Я медленно вышел из-за стола:
– И когда же мне суждено умереть?
– Через день, неделю, месяц или год, но ты умрёшь, – пригрозил Марсель, ощутив превосходство. – Потому что прикоснулся к порошку.
Я вздохнул, и воздух показался раскалённым. Изо всех сил продолжал игру:
– Это не аргумент – все люди когда-нибудь умирают.
Марсель впервые рассмеялся, обнажив полный рот здоровых зубов.
– Храбрый у тебя белый товарищ, – обратился он к Бовуару. – Но и тупой вдобавок.
И лишь позднее я узнал, что яд в пузырьке был настоящий.
А между тем Марсель снова вскипел из-за денег. Одно дело – сомневаться в качестве его продукции, совсем другое – требовать назад уплаченные деньги. В помещение просочились несколько его помощниц. Он снова нырнул за алтарь и вынырнул с чёрной капсулой в руке, которую с благоговением поставил перед нами на стол.
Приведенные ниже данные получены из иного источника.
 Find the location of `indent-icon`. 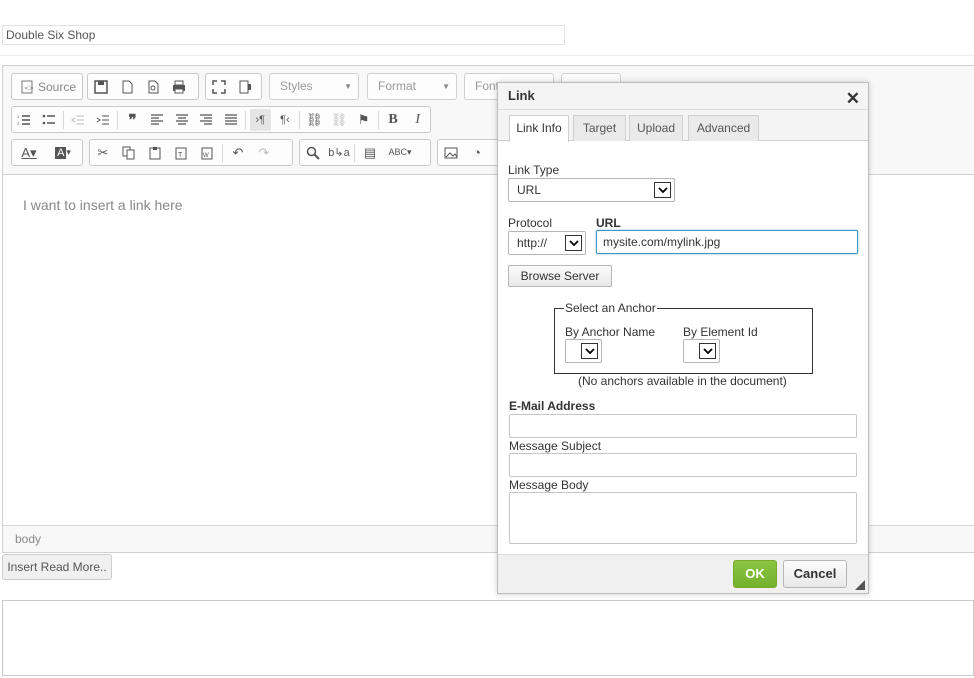

indent-icon is located at coordinates (102, 120).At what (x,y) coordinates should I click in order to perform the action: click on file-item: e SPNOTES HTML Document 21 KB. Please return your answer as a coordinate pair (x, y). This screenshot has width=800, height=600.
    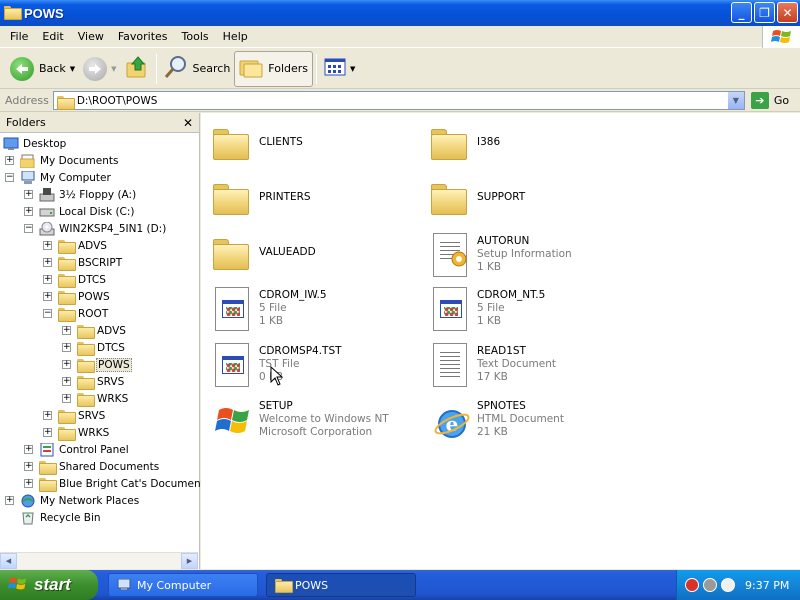
    Looking at the image, I should click on (529, 420).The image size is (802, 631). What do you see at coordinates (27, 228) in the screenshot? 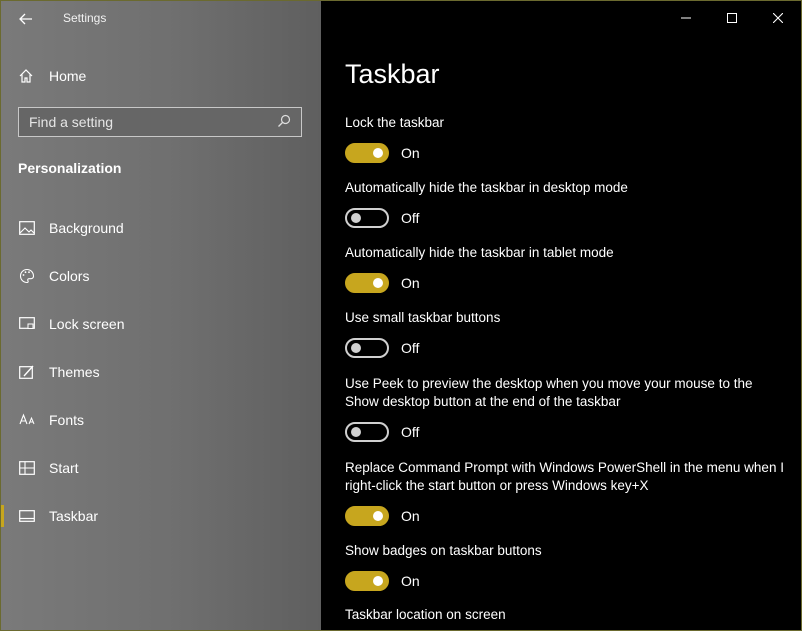
I see `image-icon` at bounding box center [27, 228].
Черты его лица всё ещё искажала ярость, а по лысине текли струйки пота.
– Послушай ты, белый! – заорал он. – Люди вроде тебя спешат за моим препаратом издалека. И ты мелешь, что он негодный? Ты зачем отнимаешь моё время? По какому праву оскорбляешь нас, ты?
В гневе он стал замахиваться на меня. Женщины обступили его кругом и удержали.
– Если ты всё ещё сомневаешься, выпей это, и обещаю тебе, ты не выйдешь отсюда живым!
Вокруг меня сжималось кольцо враждебных лиц. Бовуар был бессилен. Марсель приблизился ко мне вплотную, обдавая дыханием могильного стервятника. Молчание становилось невыносимым, и нарушить его мог только я.
– Марсель, – вымолвил я, наконец, примирительным тоном. – Дело не в качестве твоего препарата. Я уверен, что его делать ты умеешь. Потому я и пролетел за ним тысячу миль. Просто то, что ты мне всучил, оно ничего не стоит.
Сказав это, я встал и вышел из-за стола и вытер лицо рукой.
– Это тебе кажется, что я заплатил приличную сумму, а для меня такие деньги – пустяк. Потому что они не мои. Такую сумму мои спонсоры даже не заметят. Но если я прилечу в Нью-Йорк с твоей бодягой, ты потеряешь возможность заработать гораздо больше.
Похоже, моя речь их ошеломила до дрожи. На минуту они замолчали, застыв в оцепенении. Кто-то прикидывал, какие убытки из-за меня потерпели, кто-то – чем я поплачусь за обиду. Марсель хранил молчание.
– Так что ты подумай о моих словах, а я загляну к тебе завтра утром.
С этими словами мы направились к выходу. Между стоявшими женщинами мы пробирались так осторожно, словно это были речные крокодилы.
На другое утро Марсель встретил меня и Рашель у входа в унфор и проводил нас в баги – тесную каморку, чьи стены можно потрогать, вытянув руку. Внутри пахло старыми газетами, палёным фитилём и землёй. Марсель убрал занавеску от единственного окна и разноцветные пузырьки на алтаре засверкали как драгоценности. Он опустился на колени, усердно работая зубочисткой. Искоса я видел его щеку, блестевшую на утреннем свету. Выудив бутылку из-под рома, он поднёс её к свету, затем испытующим жестом протянул её мне. Внутри лежали семена, щепки, ещё какой-то мусор органического происхождения. Содержимое издавало едкий запах гниющего чеснока. Гаитянская мудрость не рекомендует причащаться из горлышка в доме колдуна. Я отхлебнул.